How do the KatKin litters stack up?

Scoop Health

Scoop Health is a useful way of staying in tune with your cat’s urinary health. The colour-changing crystals in the litter are designed to give you an early heads-up when a trip to the vet might be needed. 

As a silica-based litter, Scoop Health is one of the most effective materials at trapping odours before they can spread around the house. This high absorbency also means it lasts longer than many other litters, giving you about a month of use per bag. Its fine-textured crystals are soft to the touch and easy to clean.  

Think of Scoop Health as your cat’s safety net in the litter tray. Catching potential problems sooner can save on vet bills and anxiety levels. 

For more information, check out Scoop Health here.

Scoop Planet

In a nutshell, Scoop Planet is cat litter that saves the world. We created it because we wanted to make a litter that sticks its middle finger up to the clay litters out there. 

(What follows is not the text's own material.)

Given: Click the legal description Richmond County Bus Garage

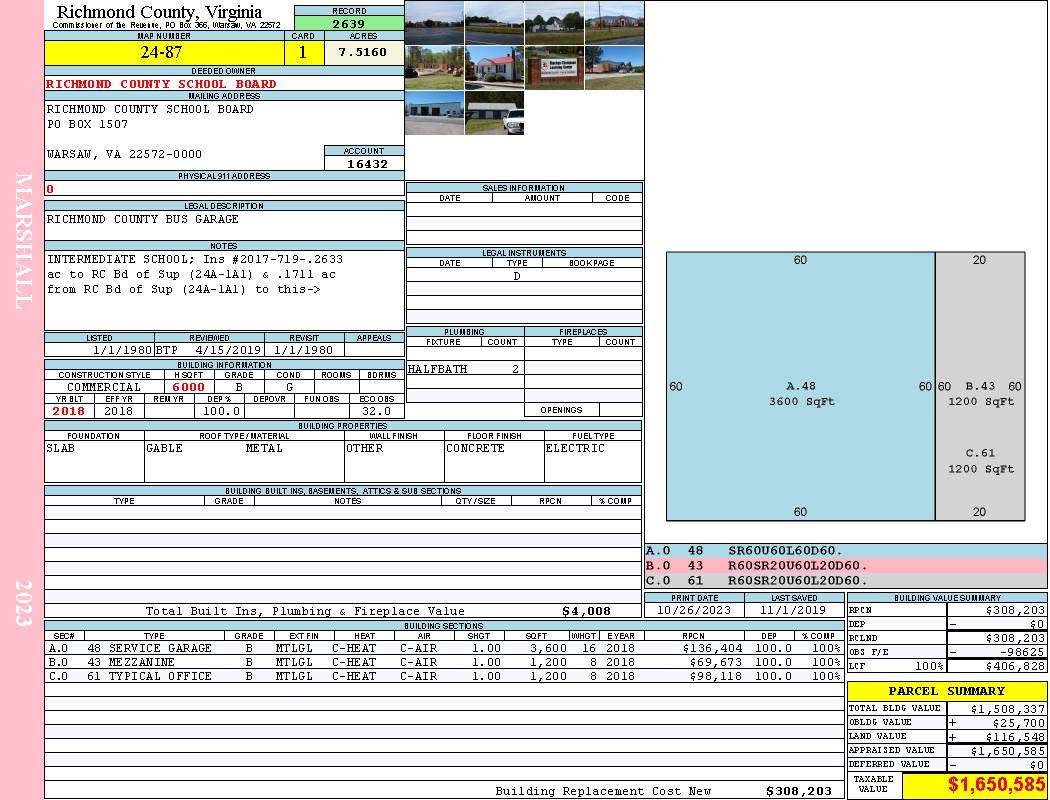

Clay litter is strip-mined which causes pollution, loss of habitats and erosion of natural landscapes. Scoop Planet saves the environment by giving a second life to 100% natural plant-based leftovers rescued from the food industry.

As a natural litter, Scoop Planet is a fast-clumping hero. It’s very effective at eliminating odour and we also created a formulation that’s non-tracking (avoiding any rogue pawprints round the house). While clay litter will stick around for thousands of years and outlive us all, Scoop Planet is 100% biodegradable, leaving this world without a trace. We think that’s exactly what this planet needs.

To find out more, check out Scoop Planet here.

Still got litter questions?

You’ve done it. You successfully navigated the wild world of cat litter and found the right choice for you. Thought we’d round it all off with the answers to a couple of questions we get asked all the time. Check out our Litter Tray 101 for even more litter FAQs.

How many litter trays do I need?

Best practice is to have one litter box per cat, plus one extra. This makes sure everyone has enough space to access clean litter. The extra box is also useful for giving cats an alternative location when they need to go, avoiding the risk of accidents on your favourite rug. Because cat pee never quite comes out again, does it?

Do I even need to use cat litter?

You might be wondering why you can’t just let your cat go au naturel and use the toilet in the great outdoors while meowing the hills are alive with the sound of music.

Even if your cat loves being outside (and has that kind of vocal range), vets universally recommend giving them the options of an indoor litter tray. 

There are many situations where your cat might prefer to use a tray. Maybe it's raining outside and they want to stay dry; perhaps you're away from home and unable to let them out. Holding in urine is painful and unhealthy so it’s important to give your cat a hygienic way to empty their bladder indoors. 

So splash out on that litter tray… That way, you’ll avoid your cat splashing out all over the carpet.